Que el amor, a la manera del mito de Amor y Psique, o de Lohengrin, no puede medirse ni, estrictamente, regularse, lo describe muy bien, desde el evangelio de Juan, San Agustín, cuando dice: 'la medida del amor es no tener medida'.
Precisamente esa falta de límite en el amor, en lo que uno está dispuesto a dar de sí a Dios y a los demás, avanza en nuestra lección de hoy, hacia una descripción más profunda del amar que la del mero cumplir los mandamientos. No se trata ahora de 'mandamientos', se trata 'del mandamiento', del que comprende y sublima todos los mandamientos: el mandamiento del amor: "Ama, y haz lo que amas"; muchas veces mal traducido como "Ama y haz lo que quieras".
Por supuesto que el amor. Pero no cualquiera, "ámense los unos a los otros, como yo los he amado". Ese amor que consiste no en dar poco o mucho de lo que soy y tengo, sino en darnos enteros. "No hay amor más grande que dar la vida por los amigos". A la manera como, en Dios, el Padre se da todo en el Hijo y, ambos, enteros, al Espíritu Santo. A la manera como Dios, habiéndonos dado el ser en la creación -y, al modo de Psique no hechos para cualquiera, sino para Él-, finalmente, se nos da Todo en Jesús. Al modo sin manera como Jesús devuelve amor, dándose entero al Padre y entero a nosotros.
También de Él puede decirse no es un hombre que ama, sino que su ser humano es amar, ser para los demás, ser dándose, regalándose, haciéndose 'pan entregado por nosotros'.
Es desde allí, ahora, donde tienen que entenderse y corregirse, todos los demás amores: el del varón a la mujer, el del amigo al amigo, el del hermano al hermano, el del padre a los hijos, y aun el del hombre, sobre todo el que gobierna, a su patria.
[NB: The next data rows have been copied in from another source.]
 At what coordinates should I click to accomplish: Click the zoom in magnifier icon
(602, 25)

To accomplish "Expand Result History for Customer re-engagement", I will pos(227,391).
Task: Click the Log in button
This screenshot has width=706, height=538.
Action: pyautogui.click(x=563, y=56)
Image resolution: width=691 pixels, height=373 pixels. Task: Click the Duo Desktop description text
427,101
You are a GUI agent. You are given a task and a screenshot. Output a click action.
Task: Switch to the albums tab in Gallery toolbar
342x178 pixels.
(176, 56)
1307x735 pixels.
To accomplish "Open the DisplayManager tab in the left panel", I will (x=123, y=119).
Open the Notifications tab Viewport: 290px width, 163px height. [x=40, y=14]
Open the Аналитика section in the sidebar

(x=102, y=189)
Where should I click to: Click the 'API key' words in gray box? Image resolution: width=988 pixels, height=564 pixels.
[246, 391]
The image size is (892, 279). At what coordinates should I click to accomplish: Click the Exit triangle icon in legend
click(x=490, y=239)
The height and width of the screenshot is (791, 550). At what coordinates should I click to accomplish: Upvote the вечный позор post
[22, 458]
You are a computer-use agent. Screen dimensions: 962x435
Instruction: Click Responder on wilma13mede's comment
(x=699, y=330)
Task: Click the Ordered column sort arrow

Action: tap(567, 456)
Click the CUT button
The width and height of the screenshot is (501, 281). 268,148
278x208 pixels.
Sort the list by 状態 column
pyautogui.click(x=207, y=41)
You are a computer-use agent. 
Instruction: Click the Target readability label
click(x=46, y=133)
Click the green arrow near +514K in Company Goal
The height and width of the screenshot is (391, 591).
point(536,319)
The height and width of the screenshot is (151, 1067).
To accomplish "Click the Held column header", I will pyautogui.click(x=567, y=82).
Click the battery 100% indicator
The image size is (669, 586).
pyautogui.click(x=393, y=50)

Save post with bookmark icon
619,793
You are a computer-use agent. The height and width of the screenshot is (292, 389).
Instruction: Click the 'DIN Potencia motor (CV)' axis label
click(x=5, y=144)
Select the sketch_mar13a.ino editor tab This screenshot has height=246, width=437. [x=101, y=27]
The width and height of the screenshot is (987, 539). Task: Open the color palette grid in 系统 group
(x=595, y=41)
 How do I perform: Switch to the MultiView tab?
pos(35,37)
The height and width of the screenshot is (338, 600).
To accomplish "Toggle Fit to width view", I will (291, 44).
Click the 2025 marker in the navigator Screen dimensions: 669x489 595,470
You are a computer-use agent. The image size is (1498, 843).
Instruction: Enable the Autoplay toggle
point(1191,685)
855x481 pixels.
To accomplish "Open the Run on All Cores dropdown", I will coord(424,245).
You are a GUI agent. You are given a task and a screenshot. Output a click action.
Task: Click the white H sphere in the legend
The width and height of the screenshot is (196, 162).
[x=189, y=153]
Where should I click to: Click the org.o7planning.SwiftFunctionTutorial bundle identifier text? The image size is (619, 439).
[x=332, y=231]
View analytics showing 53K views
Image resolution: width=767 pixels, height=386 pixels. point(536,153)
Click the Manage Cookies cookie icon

No simplemente el amor que se opone a la discordia, como el de Empédocles; ni el que es fruto a la vez de la riqueza y la pobreza, como en Platón; ni el que solo 'razonablemente' busca el bien del amigo; ni tampoco el que, desmedido, carece de nombre y de preceptos; sino el que, surgiendo del Dios que es Amor creante, se hace visible, humano, inteligente, y quiere ser conocido, y tiene nombre: Jesús.
El cristianismo es la posibilidad que se ha dado al pobre ser humano, mediante Cristo, de, por gracia, ser semejantes a Dios. Pero Dios es amor. Y amor hecho hombre en Jesucristo. De allí que ser semejantes a Dios no es otra cosa que amar con el amor con que Dios ama; amar como Jesús.
¿No amás así? ¿no amás como Dios ama, a todos los que Dios ama y por eso los crea y recrea y espera y quiere perdonar y envía a Jesucristo a morir de amor por ellos...? ¿excluís a uno solo de tu amor... con tu indiferencia, con tu condena, con tu palabra? No sos cristiano. Pero " ¡Voy a Misa! ¡me sé de memoria el catecismo! ¡doy limosna! ¡hago penitencia todos los viernes! ¡obedezco al Papa! ¡me voy caminando a Luján! tengo callos en las rodillas de rezar!" ... ¿no querés a los que quiere tu amigo Jesús? No sos su amigo, no sos cristiano, ni siquiera podés llamarte su servidor.
"Como el Padre me amó yo los amo; como yo los amo ámense los unos a los otros...". Cascada de amor que, gestada en la Trinidad Santísima, germinó en fuegos de estrellas y en colores de montañas y de mares, bajó al vientre de María y se hizo inmenso viento de amor en el último crucificado suspiro de Jesús. Ese suspirar de amor es el que te levantó con su ímpetu en el bautismo. Hazlo florecer, hacelo dar fruto, en amor y en alegría... Vos, amigo de Jesús, amigo de sus amigos, ¡da frutos!, ¡da frutos duraderos! Reflejá el amor y la alegría de Dios, en tu vivir cristiano, en tu optimismo alegre a pesar de las tristezas de esta vida, en tus legítimos placeres elevados a verdadera alegría, en tu simpatía y no cortantes desprecios, en tu paz y no adusta mirada, en tu buen humor y no tu frialdad estoica, en tu consejo y corrección fraterna y no tu cortante condena, en tu jovialidad mariana y no tu fruncimiento kantiano... Liberá tu corazón para el amor gozoso, para la amistad con Cristo, para la benevolencia a tus hermanos, para la verdadera y sempiterna alegría.